Bob Hoskins, geezer’s geezer, is no more. He died of pneumonia on Tuesday at 71, two years after being diagnosed with Parkinson’s disease.
Short, plump, ursine and balding, Hoskins was nobody’s idea of a leading man. But he endeared himself to audiences on both sides of the Atlantic.
He specialised in playing Cockneys and villains but he was surprisingly versatile: he played Khrushchev in Enemy at the Gates, J Edgar Hoover in Nixon and the British theatrical impresario Vivian Van Damm in Mrs Henderson Presents.
His trademark look was wide-eyed, suspicious astonishment about what was going on around him – whether it was the decadent lifestyle of Simone, the high-class call girl played by Cathy Tyson in Mona Lisa, or the cartoon breasts of Jessica Rabbit in Who Framed Roger Rabbit?

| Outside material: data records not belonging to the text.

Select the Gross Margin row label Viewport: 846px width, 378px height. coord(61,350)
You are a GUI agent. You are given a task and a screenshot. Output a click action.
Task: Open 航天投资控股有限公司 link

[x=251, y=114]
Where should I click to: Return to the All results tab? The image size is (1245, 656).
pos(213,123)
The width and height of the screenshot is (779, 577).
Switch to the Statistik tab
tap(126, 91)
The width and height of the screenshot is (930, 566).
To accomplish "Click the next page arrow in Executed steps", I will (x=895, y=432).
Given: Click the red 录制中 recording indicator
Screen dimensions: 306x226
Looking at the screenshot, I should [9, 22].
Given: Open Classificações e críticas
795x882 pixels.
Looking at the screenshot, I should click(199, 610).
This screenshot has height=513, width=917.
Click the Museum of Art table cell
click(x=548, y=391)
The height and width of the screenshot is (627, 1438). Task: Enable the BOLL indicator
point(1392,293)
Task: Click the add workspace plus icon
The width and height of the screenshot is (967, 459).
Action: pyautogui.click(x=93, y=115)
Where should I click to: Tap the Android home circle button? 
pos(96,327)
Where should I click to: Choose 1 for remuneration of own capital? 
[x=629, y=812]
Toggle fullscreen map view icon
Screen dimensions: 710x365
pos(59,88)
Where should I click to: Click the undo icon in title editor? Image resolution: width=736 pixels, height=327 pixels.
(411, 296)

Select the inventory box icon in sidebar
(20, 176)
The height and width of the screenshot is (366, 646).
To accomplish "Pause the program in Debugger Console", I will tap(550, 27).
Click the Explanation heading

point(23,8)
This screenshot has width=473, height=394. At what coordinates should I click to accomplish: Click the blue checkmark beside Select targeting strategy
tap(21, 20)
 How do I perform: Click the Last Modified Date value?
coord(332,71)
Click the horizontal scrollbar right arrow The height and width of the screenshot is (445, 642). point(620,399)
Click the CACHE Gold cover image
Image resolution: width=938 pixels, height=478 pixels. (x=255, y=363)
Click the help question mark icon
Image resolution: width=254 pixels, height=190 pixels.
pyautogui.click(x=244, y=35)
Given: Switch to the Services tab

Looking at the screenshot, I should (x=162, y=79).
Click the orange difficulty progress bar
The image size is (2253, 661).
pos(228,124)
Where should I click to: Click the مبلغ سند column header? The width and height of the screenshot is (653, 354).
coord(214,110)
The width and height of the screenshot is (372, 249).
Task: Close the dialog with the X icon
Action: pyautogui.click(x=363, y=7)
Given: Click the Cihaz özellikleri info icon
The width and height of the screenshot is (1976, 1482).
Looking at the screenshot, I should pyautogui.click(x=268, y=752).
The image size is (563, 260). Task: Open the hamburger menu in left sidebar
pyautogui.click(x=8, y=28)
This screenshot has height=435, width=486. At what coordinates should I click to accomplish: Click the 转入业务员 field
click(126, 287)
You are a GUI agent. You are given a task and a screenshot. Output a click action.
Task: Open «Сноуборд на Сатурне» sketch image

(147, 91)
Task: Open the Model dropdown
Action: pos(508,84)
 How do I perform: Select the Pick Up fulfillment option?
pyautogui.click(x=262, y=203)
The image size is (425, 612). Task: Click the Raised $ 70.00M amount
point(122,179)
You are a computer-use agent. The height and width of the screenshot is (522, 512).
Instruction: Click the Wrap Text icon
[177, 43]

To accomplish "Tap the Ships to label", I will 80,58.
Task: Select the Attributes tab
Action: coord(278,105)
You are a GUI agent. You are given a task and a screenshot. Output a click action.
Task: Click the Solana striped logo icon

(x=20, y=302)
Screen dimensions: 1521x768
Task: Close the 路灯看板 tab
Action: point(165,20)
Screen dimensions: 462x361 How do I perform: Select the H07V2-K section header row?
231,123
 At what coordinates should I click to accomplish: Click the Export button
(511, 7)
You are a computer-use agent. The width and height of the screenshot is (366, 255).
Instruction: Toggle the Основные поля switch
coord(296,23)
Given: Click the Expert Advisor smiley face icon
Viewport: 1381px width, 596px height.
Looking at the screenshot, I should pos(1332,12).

Dark feelings burned with intensity on his vivid, expressive features.
He could turn, emotionally, on a sixpence, switching from bonhomous to ballistic in seconds. As he grew older and balder, he became a more benign character actor. Some critics compared him to Danny DeVito, mainly because of his shortness of stature, but you have to look back to Ernest Borgnine, the Oscar-winning star of Marty and The Wild Bunch, to find an actor who could portray both potato-faced decency and gleeful villainy with equal conviction.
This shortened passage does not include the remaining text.